To date, T cell antigen discovery has proven a significant barrier to vaccine development. While several advances have been made in antigen delivery methods, relatively few have been made in developing strategies to identify protective T cell antigens that can be incorporated into vaccine formulations. The company's approach addresses several key challenges to antigen discovery, including: identification of promising antigens from among the thousands of possible candidates for each pathogen and selection of antigens with potential to provide protection across diverse populations.

In less than three years, Genocea has taken four programs in three diseases from project initiation to animal proof-of-concept, a dramatically accelerated pace compared with up to 10-12 years with traditional discovery approaches. The technology is based on pioneering research from the University of California at Berkeley and Harvard Medical School.

High Throughput Approach Mimics Natural Immune Response

At the core of Genocea's antigen discovery technology (illustrated above) is a high throughput screening process that mimics the natural mammalian immune response to protein antigens, including antigen processing and presentation by antigen presenting cells (APCs); CD4⁺ and CD8⁺ T cell recognition of APC-displayed peptides; and immune activation. Critically, the company screens all of a pathogen's proteins against T cells obtained from human donors with diverse HLA types who have either generated a potentially protective or ineffective immune response after exposure to a target pathogen. As part of its discovery approach the company creates a library of each pathogen's complete proteome.

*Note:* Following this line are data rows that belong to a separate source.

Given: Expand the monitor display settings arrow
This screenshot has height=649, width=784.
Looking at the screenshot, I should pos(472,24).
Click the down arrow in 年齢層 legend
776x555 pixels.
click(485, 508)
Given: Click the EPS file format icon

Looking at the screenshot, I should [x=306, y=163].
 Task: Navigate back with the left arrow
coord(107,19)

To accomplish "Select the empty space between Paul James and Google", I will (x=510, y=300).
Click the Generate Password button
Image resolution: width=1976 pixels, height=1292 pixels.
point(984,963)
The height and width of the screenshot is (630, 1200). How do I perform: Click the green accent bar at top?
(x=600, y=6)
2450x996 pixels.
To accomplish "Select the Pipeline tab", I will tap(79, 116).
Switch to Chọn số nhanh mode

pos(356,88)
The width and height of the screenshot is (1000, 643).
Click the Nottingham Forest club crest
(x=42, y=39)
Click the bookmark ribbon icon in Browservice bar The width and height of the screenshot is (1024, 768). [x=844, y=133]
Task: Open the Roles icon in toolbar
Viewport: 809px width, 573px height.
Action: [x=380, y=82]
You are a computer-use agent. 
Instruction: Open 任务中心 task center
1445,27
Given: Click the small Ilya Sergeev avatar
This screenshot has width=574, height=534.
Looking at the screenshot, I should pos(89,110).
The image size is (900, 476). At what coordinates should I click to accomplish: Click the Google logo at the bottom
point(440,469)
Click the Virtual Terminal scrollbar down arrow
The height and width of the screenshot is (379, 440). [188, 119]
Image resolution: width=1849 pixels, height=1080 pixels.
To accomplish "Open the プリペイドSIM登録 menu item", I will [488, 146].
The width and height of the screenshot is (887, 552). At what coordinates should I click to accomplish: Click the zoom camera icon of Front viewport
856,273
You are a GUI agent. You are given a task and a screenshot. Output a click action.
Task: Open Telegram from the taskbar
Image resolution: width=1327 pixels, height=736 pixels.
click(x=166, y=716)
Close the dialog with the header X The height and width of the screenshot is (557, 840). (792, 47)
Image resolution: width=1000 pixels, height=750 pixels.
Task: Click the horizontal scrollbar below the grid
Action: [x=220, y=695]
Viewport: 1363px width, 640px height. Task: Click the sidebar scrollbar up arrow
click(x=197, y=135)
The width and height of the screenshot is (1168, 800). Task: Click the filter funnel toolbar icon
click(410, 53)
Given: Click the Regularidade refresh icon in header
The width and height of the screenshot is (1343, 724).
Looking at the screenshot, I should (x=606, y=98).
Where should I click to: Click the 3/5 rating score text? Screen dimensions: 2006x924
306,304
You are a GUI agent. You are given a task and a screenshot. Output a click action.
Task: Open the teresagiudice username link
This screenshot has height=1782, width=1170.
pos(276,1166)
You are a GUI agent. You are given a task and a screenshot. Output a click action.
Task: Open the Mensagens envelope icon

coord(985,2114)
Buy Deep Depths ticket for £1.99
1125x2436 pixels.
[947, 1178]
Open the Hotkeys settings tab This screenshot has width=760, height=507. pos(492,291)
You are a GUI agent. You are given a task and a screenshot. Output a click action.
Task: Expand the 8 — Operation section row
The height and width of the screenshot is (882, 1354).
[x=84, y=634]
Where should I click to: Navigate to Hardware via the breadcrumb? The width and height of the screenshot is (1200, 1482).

As a result, through Genocea's discovery process the 2000-3000 proteins produced by a pathogen are rapidly winnowed down to a set of 100-200 protein antigens that correlate with natural immunity. A subset of proteins from that group is selected for in vivo testing, based on recognition across multiple HLA supertypes and other criteria, with the goal of identifying two to five antigens for formulation and development into a vaccine candidate that will be protective across diverse ethnic populations.